The thing about it is, sometimes people come into your life for a season. Tyler Perry (cleverly disguised as Madea) in the play version of Madea Goes to Jail said it the absolute best to a heartbroken Sonny: "That was a person that was only supposed to teach you one thing." And that's where, after a particularly bad breakup, this can all go wrong because in the end, after the shock and sting wear off, you have a choice to make:
1. You can pout, eschew all things of the heart, embittering yourself and learning absolutely nothing, OR
2. You can follow Medea's advice: “Get up and go on with your
life. It’s all right to sit around and be depressed for a minute.
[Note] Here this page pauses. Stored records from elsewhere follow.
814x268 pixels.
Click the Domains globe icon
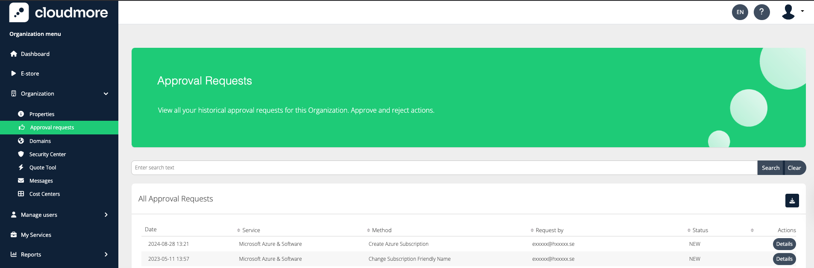(21, 141)
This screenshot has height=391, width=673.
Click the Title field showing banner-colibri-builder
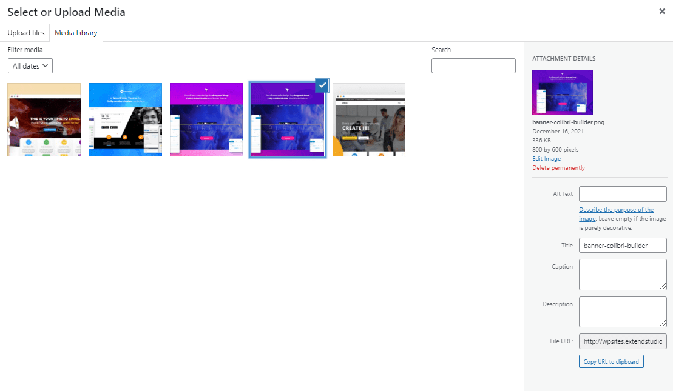tap(623, 245)
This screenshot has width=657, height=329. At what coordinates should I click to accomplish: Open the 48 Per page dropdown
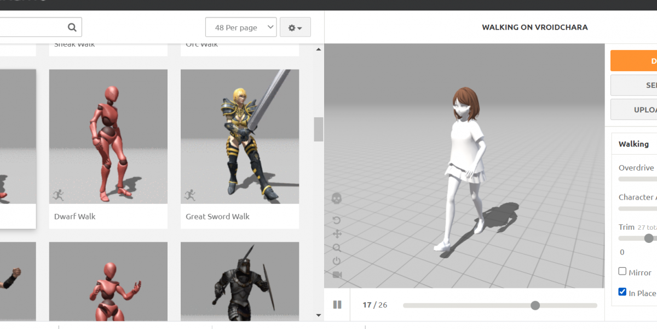point(241,27)
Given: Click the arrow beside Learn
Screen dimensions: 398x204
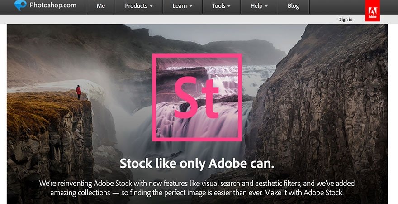Looking at the screenshot, I should (x=190, y=6).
Cry about it.
Do whatever you have to do, but don’t stay there too long. Get up and go on
with your life.”
In my case, my “ex” had a nasty habit of sitting on a high horse and my mother’s gene’s gave me the nasty habit of digging my heels in and being ornery on principle in situations where I perceived he was trying to act like my father.
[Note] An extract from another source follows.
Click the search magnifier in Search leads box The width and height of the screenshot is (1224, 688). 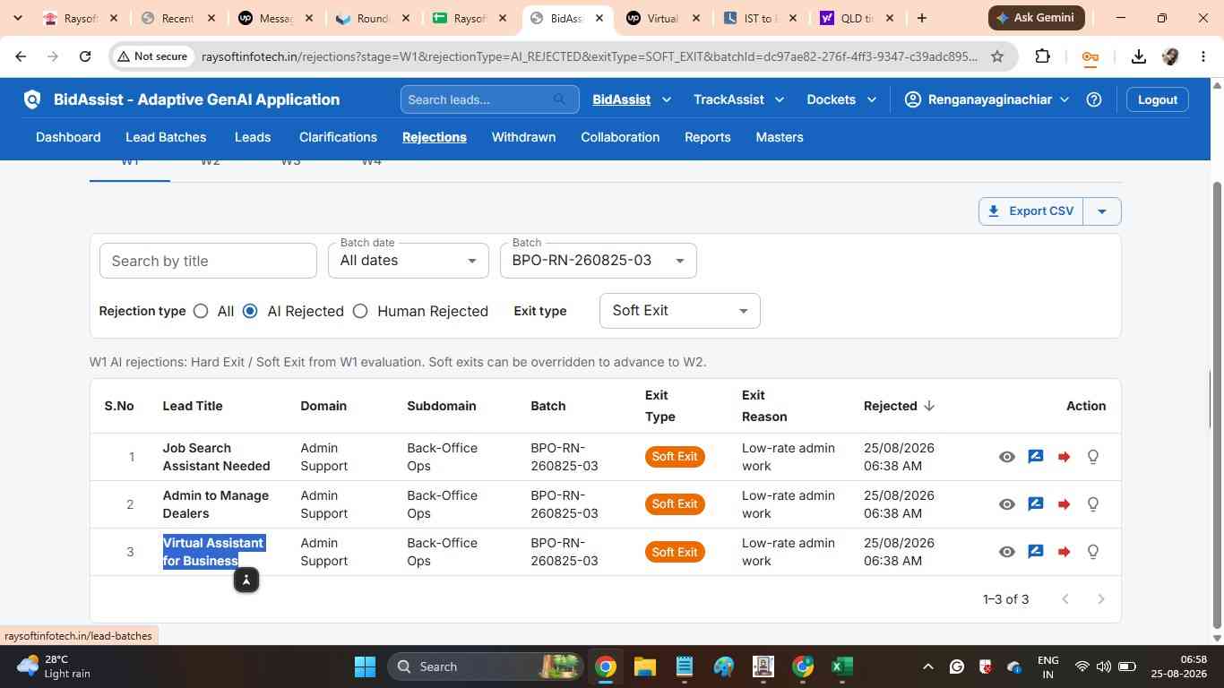click(560, 99)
You see, the issue was this: I believed him. I believed him when he told me I was nothing. I took it to heart when he packed all my things, put it in the SUV his father paid for, and told me to drive home simply because I told him I didn’t want him to see some other girl anymore (and you know what I mean by “see”). I thought I deserved it when he made me walk 2.7 miles home in the dark (it took me an hour) just because he was pitching a fit over who even knows what anymore. Even more importantly, I believed him when he said how much he wanted to hit me.
When he finally left to join the military, my immediate reaction wasn't sadness, but rather joy. I was free. I was free to live the way I wanted to.
Of my two choices, I decided I would look at this person from the viewpoint that this person came into my life to teach me something, to get me through a specific period of my life. In fact, everything I am now is because of him. He was a jerk who refused to be helpful in the way a nicer human being would have, so I learned to be independent in ways that my barely there mother never got around to teaching me. He helped me leave my hometown where I would otherwise have languished much longer than I did. I became mobile because he taught me to drive even if he was rather crude about it.
Best of all, though, is he taught me how to appreciate a good relationship when I found one. See, when my new boyfriend -- now husband -- cleaned my kitchen for no reason at all, I was more appreciative than I would have been had I not previously been living with someone who could sit at home all day (no job, you see) and not clean the kitchen because I didn't put something back in the spot he'd told me to put it.
So, you see, I had a bad relationship and it just made me all the more appreciative of the good one that followed it -- I didn't let all the horrible things he'd said make me bitter. Why let someone who probably has forgotten all about me continue to hold that power over me? I refuse. You should, too.